#### Stated problem 1:
From the records, copy the lines from the one containing "Screen dimensions: 1109x772" through the one containing "click(x=464, y=57)", including both.

-- begin Text section --

Extension:ConvertPDF2Wiki

Category:Extensions without an imageCategory:GPL licensed extensions
MediaWiki extensions manual
ConvertPDF2Wiki
Release status: stableCategory:Stable extensions
Implementation Special page Category:Special page extensions, API Category:API extensions
Description Allows users to import a PDF and convert it to a wiki page, including embedded images
Author(s) Bertrand Gorge (BertrandGorgetalk)
Latest version 1.0 (2024-12-09)
Compatibility policy Master maintains backward compatibility.Category:Extensions with master compatibility policy
MediaWiki 1.39+Category:Extensions with manual MediaWiki version
PHP 8.1+
License GNU General Public License 2.0 or later
Download Category:Extensions in GitHub version control
https://github.com/neayi/mw-convertPDF2Wiki/blob/main/README.md
Category:All extensionsCategory:Extensions not in ExtensionJson

The ConvertPDF2Wiki extension allows a PDF to be imported as a wiki page, extracting images and text as much as possible.

Usage

This extension adds a special page, "Special:Import_PDF", that allows you to upload a PDF file (or point to the URL of a PDF file somewhere on the web) and then converts the PDF to a wiki, creating a new page.

-- end Text section --
-- begin Extracted entries --

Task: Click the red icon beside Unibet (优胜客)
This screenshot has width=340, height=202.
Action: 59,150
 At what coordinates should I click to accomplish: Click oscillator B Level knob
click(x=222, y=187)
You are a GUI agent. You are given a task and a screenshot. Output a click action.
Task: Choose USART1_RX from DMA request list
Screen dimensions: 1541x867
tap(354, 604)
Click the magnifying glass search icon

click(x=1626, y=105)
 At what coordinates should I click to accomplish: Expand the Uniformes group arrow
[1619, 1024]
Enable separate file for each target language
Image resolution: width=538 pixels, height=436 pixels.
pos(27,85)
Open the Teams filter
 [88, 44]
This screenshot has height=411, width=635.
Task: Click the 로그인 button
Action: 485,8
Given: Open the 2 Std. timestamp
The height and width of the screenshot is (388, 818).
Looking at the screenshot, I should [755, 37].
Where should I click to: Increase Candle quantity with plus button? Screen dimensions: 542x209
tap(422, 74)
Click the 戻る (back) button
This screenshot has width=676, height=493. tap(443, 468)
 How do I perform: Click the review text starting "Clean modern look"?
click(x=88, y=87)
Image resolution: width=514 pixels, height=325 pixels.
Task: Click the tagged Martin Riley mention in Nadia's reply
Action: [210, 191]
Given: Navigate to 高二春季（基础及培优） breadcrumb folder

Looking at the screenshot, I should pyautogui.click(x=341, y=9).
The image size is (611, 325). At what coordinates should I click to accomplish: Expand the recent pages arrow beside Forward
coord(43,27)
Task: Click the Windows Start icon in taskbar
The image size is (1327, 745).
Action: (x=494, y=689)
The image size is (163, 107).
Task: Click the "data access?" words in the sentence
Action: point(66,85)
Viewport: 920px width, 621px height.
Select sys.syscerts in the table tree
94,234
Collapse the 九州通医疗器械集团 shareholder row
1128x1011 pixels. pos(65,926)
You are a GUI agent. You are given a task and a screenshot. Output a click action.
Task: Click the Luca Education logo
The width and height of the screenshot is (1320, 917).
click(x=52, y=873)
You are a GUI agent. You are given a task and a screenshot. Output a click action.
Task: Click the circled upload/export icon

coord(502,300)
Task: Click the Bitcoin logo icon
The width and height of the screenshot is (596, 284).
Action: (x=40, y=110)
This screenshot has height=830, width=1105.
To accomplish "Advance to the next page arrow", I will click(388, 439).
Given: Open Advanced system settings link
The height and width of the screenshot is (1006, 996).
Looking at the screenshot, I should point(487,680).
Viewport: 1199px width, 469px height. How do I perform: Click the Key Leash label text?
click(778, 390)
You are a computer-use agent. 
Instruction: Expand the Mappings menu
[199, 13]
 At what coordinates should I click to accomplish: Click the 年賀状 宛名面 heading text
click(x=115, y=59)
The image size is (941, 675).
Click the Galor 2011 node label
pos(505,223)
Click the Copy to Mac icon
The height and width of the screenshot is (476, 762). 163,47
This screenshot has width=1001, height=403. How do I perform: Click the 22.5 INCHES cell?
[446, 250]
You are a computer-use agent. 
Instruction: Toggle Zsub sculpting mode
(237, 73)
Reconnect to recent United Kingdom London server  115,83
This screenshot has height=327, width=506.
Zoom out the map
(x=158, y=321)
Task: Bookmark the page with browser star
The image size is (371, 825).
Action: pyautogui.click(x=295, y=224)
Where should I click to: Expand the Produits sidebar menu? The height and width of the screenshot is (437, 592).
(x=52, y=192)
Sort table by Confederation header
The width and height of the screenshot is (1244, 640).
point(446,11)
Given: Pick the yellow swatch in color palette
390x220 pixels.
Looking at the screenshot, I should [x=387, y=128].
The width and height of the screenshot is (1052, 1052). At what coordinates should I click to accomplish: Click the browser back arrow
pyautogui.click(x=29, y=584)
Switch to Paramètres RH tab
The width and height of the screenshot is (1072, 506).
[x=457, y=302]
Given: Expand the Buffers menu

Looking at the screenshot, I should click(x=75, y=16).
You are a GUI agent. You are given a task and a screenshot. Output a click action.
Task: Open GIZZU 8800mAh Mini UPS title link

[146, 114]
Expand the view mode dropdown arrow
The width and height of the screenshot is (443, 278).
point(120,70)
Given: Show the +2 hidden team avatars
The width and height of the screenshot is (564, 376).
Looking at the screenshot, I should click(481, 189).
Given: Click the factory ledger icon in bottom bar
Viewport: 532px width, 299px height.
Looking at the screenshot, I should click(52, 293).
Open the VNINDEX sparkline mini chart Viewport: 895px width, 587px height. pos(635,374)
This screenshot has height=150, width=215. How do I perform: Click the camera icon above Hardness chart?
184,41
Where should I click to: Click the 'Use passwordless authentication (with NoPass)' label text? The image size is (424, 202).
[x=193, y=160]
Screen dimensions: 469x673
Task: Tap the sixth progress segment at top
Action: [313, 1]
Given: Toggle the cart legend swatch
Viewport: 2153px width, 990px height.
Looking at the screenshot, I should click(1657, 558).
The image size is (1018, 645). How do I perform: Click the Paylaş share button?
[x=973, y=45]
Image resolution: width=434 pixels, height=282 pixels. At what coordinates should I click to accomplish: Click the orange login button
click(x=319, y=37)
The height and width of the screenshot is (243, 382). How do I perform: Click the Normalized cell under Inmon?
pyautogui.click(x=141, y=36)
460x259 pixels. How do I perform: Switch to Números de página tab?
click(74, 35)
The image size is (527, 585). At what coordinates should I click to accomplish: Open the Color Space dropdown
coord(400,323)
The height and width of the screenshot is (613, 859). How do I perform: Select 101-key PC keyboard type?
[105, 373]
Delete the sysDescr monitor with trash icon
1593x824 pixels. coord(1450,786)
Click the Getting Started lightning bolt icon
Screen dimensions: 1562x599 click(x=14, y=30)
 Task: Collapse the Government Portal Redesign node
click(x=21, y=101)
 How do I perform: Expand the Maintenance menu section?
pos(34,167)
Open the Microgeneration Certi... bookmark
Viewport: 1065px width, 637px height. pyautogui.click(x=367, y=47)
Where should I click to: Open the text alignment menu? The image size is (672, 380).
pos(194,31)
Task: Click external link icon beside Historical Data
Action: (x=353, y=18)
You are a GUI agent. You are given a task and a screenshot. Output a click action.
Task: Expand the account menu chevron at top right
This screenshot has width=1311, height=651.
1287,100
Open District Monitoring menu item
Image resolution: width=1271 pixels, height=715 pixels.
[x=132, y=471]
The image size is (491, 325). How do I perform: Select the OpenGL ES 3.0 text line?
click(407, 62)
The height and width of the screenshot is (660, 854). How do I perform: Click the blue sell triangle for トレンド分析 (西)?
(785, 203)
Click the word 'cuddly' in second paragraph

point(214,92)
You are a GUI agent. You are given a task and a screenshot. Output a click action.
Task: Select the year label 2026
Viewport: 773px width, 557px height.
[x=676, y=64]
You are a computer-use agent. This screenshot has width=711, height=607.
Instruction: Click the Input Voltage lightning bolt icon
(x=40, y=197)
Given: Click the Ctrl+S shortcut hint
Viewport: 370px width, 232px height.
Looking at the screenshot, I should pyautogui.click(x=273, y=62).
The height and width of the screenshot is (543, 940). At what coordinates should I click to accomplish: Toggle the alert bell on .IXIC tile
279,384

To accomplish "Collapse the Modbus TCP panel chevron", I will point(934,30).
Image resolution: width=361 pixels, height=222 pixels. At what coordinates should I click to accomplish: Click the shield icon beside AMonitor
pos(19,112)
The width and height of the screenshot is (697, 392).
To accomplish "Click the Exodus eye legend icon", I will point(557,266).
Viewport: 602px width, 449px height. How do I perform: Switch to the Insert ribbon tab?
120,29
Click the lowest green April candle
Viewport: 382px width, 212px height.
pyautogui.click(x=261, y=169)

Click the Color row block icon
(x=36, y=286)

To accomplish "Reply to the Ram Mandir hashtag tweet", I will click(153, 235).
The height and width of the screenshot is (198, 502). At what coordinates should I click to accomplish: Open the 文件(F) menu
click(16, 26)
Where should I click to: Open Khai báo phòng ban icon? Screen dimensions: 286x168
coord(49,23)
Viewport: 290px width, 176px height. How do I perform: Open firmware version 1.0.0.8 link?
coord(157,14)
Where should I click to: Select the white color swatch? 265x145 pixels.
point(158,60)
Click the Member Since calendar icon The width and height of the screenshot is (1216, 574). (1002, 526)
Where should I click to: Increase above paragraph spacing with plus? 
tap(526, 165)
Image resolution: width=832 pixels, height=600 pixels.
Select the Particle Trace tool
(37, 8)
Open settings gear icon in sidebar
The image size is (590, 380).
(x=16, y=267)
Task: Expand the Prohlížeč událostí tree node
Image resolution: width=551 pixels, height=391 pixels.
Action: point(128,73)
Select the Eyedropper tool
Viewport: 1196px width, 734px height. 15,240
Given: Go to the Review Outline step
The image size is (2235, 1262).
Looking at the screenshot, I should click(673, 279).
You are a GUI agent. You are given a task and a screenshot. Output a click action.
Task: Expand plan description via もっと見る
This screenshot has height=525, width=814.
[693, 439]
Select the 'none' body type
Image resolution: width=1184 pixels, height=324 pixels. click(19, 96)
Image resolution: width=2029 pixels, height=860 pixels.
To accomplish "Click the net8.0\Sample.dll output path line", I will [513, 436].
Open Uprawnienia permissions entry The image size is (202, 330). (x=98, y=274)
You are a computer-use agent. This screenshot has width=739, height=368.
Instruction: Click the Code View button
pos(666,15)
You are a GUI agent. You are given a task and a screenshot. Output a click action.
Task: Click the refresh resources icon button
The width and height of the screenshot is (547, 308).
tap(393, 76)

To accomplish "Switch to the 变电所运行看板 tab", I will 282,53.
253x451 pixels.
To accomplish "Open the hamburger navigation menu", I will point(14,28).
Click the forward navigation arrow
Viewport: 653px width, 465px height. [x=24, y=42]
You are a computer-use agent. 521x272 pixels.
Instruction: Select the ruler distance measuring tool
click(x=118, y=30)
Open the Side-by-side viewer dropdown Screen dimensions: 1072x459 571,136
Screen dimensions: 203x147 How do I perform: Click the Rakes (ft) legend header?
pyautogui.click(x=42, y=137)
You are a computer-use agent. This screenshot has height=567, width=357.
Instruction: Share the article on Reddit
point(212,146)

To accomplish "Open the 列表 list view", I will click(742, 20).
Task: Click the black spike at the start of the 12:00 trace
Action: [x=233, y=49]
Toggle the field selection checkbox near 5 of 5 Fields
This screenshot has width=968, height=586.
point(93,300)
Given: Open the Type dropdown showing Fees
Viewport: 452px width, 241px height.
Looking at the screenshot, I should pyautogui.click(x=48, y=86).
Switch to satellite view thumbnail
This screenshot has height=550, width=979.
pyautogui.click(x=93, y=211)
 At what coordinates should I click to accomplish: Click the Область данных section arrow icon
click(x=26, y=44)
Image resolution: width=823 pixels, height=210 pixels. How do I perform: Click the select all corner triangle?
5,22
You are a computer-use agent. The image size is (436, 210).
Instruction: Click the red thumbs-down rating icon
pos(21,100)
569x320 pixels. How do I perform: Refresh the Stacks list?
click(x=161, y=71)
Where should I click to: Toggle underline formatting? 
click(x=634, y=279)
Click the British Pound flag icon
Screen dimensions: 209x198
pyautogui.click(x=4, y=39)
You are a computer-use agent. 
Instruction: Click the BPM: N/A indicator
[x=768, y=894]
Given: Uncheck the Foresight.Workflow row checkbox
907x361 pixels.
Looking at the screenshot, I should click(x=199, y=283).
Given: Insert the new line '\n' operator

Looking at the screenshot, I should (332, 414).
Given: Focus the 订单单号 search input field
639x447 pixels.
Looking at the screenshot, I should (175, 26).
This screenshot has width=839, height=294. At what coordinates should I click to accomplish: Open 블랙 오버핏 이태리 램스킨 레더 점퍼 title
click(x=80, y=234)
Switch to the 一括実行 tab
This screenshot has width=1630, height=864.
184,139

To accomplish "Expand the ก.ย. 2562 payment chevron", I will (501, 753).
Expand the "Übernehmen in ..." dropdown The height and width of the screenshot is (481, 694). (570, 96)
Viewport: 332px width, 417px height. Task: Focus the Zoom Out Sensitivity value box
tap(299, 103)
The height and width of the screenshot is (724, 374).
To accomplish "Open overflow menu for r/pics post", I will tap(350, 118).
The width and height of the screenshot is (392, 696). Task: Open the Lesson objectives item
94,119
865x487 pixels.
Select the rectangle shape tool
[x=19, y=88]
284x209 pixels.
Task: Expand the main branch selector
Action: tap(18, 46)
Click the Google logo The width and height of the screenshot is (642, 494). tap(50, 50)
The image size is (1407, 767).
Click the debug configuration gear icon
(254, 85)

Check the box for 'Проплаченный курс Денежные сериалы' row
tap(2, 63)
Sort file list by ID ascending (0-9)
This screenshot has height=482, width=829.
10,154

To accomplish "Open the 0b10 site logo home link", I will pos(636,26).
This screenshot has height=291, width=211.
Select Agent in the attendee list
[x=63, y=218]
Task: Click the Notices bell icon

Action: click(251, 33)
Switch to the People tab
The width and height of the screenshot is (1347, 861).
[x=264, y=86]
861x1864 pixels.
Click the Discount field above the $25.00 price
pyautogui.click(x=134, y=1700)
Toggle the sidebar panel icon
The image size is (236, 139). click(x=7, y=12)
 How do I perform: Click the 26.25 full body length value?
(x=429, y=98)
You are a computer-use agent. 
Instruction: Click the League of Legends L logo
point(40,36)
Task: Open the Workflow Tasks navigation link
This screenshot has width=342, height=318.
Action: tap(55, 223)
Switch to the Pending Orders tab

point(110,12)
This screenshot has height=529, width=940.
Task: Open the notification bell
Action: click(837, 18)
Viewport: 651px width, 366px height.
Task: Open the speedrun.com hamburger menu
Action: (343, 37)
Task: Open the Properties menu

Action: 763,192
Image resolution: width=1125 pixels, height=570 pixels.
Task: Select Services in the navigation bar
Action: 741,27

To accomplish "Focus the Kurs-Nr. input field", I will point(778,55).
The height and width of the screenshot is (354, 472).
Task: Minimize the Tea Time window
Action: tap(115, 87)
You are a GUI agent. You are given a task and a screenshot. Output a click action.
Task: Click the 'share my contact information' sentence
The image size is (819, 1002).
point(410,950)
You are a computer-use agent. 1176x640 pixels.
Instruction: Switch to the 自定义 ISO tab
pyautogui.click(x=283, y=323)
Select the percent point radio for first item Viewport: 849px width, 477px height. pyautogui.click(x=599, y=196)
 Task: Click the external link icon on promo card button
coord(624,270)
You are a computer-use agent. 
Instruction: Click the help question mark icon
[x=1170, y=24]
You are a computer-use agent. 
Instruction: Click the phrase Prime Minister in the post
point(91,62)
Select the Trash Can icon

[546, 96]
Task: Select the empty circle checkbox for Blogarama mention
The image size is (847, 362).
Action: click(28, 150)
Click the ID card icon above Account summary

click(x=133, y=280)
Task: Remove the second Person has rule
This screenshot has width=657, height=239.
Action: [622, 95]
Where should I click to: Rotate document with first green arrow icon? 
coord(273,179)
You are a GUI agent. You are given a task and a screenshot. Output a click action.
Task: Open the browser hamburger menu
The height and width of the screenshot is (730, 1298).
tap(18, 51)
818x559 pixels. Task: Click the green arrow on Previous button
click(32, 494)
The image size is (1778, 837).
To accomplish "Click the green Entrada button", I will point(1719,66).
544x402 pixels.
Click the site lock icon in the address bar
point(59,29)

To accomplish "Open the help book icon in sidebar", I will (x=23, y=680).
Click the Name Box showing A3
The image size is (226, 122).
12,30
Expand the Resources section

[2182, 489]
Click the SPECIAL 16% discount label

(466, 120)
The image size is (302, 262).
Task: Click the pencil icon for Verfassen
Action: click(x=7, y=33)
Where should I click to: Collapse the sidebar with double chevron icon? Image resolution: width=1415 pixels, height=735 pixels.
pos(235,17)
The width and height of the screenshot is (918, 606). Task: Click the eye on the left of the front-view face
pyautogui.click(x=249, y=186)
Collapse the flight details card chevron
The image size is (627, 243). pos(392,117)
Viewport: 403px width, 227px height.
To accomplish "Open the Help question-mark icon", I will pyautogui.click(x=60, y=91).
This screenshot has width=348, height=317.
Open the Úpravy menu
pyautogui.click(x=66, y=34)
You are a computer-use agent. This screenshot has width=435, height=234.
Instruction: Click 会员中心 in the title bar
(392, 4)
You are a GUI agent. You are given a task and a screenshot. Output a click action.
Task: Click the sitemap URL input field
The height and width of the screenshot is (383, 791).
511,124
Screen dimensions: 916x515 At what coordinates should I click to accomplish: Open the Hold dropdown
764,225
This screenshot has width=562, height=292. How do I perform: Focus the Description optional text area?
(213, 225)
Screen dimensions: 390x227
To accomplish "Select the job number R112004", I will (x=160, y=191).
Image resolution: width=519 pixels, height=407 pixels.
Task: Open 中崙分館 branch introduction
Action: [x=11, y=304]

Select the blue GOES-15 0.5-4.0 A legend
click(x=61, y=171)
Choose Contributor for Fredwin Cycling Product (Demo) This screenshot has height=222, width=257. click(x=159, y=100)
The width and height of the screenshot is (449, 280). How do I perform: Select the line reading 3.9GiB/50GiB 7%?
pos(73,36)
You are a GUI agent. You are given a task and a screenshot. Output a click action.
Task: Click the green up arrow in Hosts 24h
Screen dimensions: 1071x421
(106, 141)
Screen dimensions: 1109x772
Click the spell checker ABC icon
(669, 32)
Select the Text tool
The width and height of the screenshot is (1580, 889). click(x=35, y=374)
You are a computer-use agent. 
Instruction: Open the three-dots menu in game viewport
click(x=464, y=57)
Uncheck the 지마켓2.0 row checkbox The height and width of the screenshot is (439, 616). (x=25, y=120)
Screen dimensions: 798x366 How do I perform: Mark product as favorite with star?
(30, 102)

-- end Extracted entries --

#### Stated problem 2:
Summarize the ConvertPDF2Wiki extension page in two sentences.

#### Task response 1:
Screen dimensions: 1109x772
Click the spell checker ABC icon
(669, 32)
Select the Text tool
The width and height of the screenshot is (1580, 889). click(x=35, y=374)
You are a computer-use agent. 
Instruction: Open the three-dots menu in game viewport
click(x=464, y=57)

#### Task response 2:
ConvertPDF2Wiki is a stable MediaWiki extension by Bertrand Gorge that lets users import a PDF and convert it to a wiki page, extracting images and text as much as possible. It adds a special page, "Special:Import_PDF", where users can upload a PDF file or point to its URL on the web, and the PDF is converted into a new wiki page.